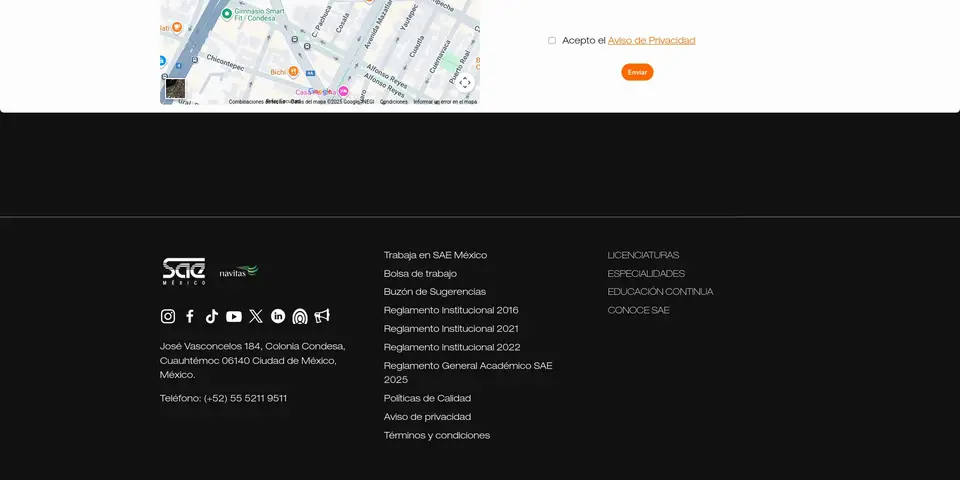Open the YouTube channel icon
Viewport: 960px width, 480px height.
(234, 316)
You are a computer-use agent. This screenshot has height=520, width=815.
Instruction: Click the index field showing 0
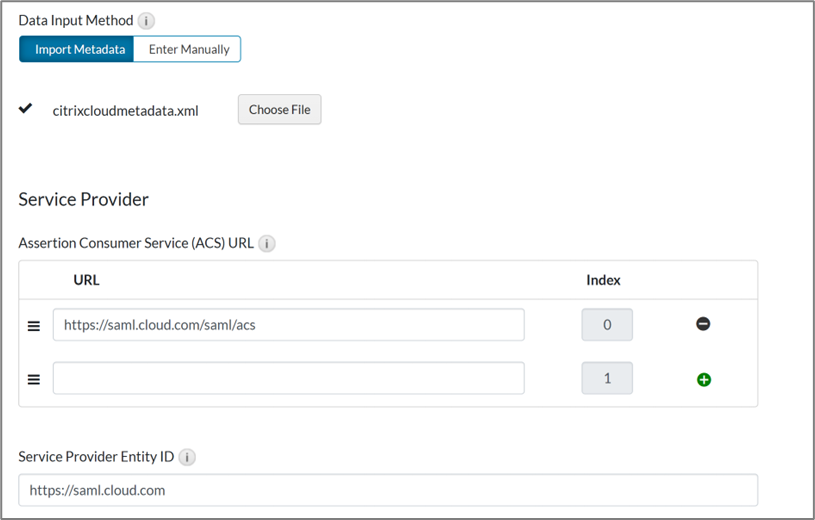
:::
(Your objective)
Copy out all the rows above with "index field" swapped for "number field", changing nothing else and leaving out the pictures.

(Exercise response)
Open the YouTube channel icon
Viewport: 960px width, 480px height.
(234, 316)
You are a computer-use agent. This screenshot has height=520, width=815.
Instruction: Click the number field showing 0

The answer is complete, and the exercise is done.